# What is a general solution to the differential equation y'=sqrtxe^(4y)?

Jul 19, 2016

$y = - \frac{1}{4} \ln \left(4 \left(\frac{2}{3} {x}^{\frac{3}{2}} + C\right)\right)$

#### Explanation:

This is a separable differential equation.

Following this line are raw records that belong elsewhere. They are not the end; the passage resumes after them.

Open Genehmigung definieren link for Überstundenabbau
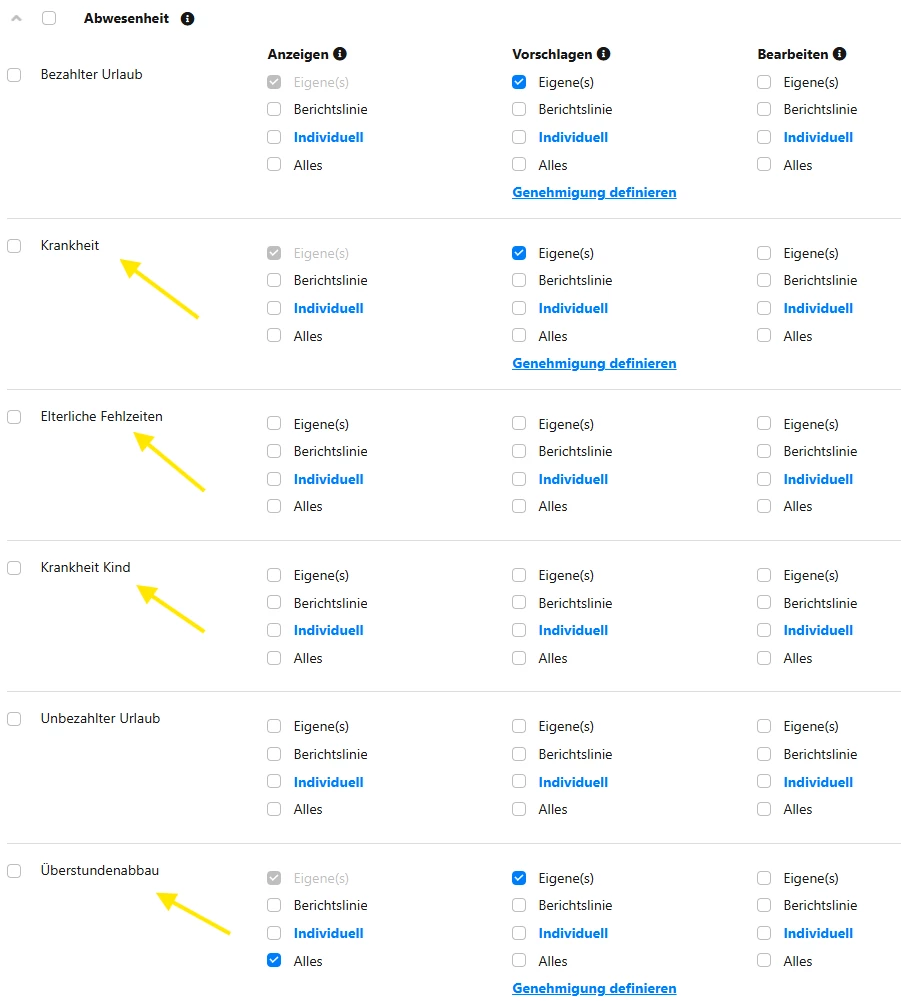 point(594,988)
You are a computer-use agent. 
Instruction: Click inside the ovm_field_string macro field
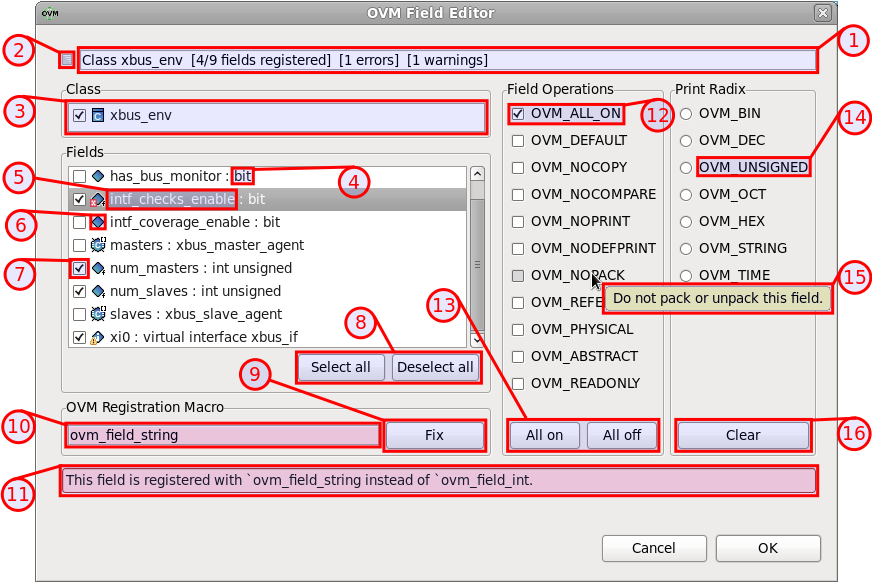pos(220,435)
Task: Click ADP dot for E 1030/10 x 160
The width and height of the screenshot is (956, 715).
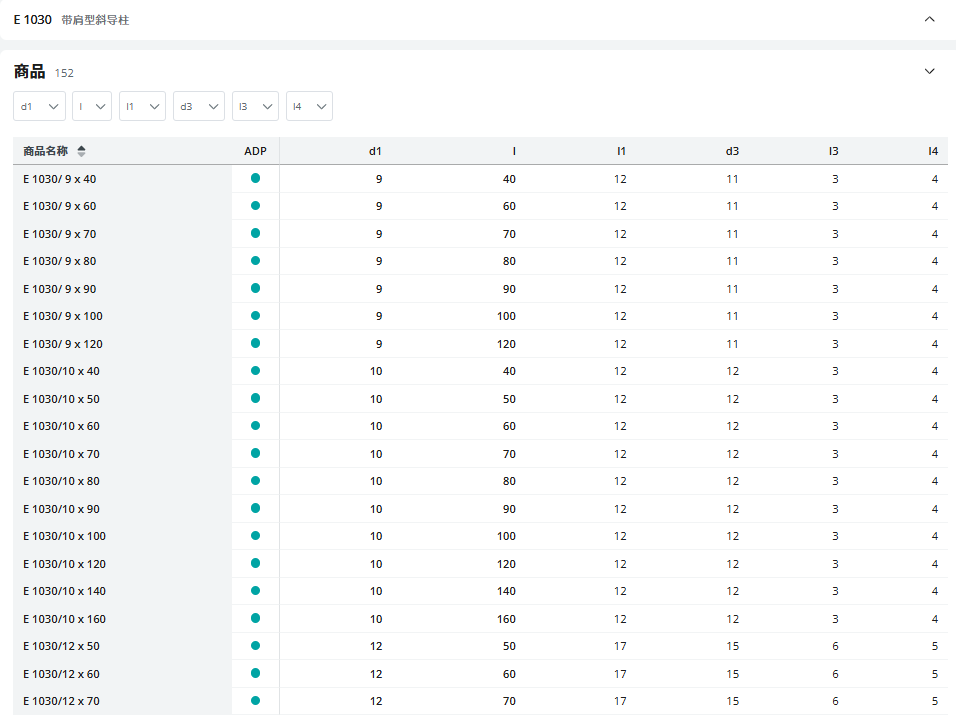Action: pos(255,618)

$\frac{\mathrm{dy}}{\mathrm{dx}} = {x}^{\frac{1}{2}} {e}^{4 y}$

$\frac{1}{{e}^{4 y}} \cdot \frac{\mathrm{dy}}{\mathrm{dx}} = {x}^{\frac{1}{2}}$

${e}^{- 4 y} \mathrm{dy} = {x}^{\frac{1}{2}} \mathrm{dx}$

$\int {e}^{- 4 y} \mathrm{dy} = \int {x}^{\frac{1}{2}} \mathrm{dx}$

$- \frac{1}{4} {e}^{- 4 y} = \frac{2}{3} {x}^{\frac{3}{2}} + C$

$- 4 y = \ln \left(- 4 \left(\frac{2}{3} {x}^{\frac{3}{2}} + C\right)\right)$

$y = - \frac{1}{4} \ln \left(4 \left(C - \frac{2}{3} {x}^{\frac{3}{2}}\right)\right)$